## WHAT IS NEEDED
The records below need to be copied in full. Match them exactly.

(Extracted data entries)
****

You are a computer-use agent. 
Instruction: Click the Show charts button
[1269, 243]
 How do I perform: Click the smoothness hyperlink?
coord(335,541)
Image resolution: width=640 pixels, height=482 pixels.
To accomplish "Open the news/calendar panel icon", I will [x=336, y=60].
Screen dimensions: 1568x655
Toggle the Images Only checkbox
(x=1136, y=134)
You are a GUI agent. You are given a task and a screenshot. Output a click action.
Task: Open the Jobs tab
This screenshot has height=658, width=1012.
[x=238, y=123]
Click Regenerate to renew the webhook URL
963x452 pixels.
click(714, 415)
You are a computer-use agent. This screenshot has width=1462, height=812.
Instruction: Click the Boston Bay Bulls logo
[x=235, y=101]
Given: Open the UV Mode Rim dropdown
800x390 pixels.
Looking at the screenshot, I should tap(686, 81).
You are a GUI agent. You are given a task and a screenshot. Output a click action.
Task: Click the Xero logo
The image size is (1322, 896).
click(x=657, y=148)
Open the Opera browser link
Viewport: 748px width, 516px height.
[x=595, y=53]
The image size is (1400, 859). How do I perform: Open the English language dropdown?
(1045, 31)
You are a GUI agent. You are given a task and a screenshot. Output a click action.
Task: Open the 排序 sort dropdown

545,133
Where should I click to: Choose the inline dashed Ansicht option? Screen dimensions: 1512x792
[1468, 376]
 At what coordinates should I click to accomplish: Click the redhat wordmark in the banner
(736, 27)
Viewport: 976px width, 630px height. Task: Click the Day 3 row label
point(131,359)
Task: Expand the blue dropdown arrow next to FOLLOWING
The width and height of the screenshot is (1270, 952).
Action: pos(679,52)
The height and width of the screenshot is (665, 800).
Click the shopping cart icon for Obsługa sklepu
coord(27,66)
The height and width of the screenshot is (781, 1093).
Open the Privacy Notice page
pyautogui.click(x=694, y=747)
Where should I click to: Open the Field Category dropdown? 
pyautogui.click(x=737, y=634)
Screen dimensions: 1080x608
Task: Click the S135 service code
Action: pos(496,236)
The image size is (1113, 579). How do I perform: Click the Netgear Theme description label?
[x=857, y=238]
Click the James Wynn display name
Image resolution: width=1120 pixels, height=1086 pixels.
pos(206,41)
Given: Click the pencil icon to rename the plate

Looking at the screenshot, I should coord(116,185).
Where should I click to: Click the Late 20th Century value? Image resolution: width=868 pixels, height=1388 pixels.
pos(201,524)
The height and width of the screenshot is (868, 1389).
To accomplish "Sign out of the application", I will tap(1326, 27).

****

## EXERCISE SOLUTION
You are a computer-use agent. 
Instruction: Click the Show charts button
[1269, 243]
 How do I perform: Click the smoothness hyperlink?
coord(335,541)
Image resolution: width=640 pixels, height=482 pixels.
To accomplish "Open the news/calendar panel icon", I will [x=336, y=60].
Screen dimensions: 1568x655
Toggle the Images Only checkbox
(x=1136, y=134)
You are a GUI agent. You are given a task and a screenshot. Output a click action.
Task: Open the Jobs tab
This screenshot has height=658, width=1012.
[x=238, y=123]
Click Regenerate to renew the webhook URL
963x452 pixels.
click(714, 415)
You are a computer-use agent. This screenshot has width=1462, height=812.
Instruction: Click the Boston Bay Bulls logo
[x=235, y=101]
Given: Open the UV Mode Rim dropdown
800x390 pixels.
Looking at the screenshot, I should tap(686, 81).
You are a GUI agent. You are given a task and a screenshot. Output a click action.
Task: Click the Xero logo
The image size is (1322, 896).
click(x=657, y=148)
Open the Opera browser link
Viewport: 748px width, 516px height.
[x=595, y=53]
The image size is (1400, 859). How do I perform: Open the English language dropdown?
(1045, 31)
You are a GUI agent. You are given a task and a screenshot. Output a click action.
Task: Open the 排序 sort dropdown

545,133
Where should I click to: Choose the inline dashed Ansicht option? Screen dimensions: 1512x792
[1468, 376]
 At what coordinates should I click to accomplish: Click the redhat wordmark in the banner
(736, 27)
Viewport: 976px width, 630px height. Task: Click the Day 3 row label
point(131,359)
Task: Expand the blue dropdown arrow next to FOLLOWING
The width and height of the screenshot is (1270, 952).
Action: pos(679,52)
The height and width of the screenshot is (665, 800).
Click the shopping cart icon for Obsługa sklepu
coord(27,66)
The height and width of the screenshot is (781, 1093).
Open the Privacy Notice page
pyautogui.click(x=694, y=747)
Where should I click to: Open the Field Category dropdown? 
pyautogui.click(x=737, y=634)
Screen dimensions: 1080x608
Task: Click the S135 service code
Action: pos(496,236)
The image size is (1113, 579). How do I perform: Click the Netgear Theme description label?
[x=857, y=238]
Click the James Wynn display name
Image resolution: width=1120 pixels, height=1086 pixels.
pos(206,41)
Given: Click the pencil icon to rename the plate

Looking at the screenshot, I should coord(116,185).
Where should I click to: Click the Late 20th Century value? Image resolution: width=868 pixels, height=1388 pixels.
pos(201,524)
The height and width of the screenshot is (868, 1389).
To accomplish "Sign out of the application", I will tap(1326, 27).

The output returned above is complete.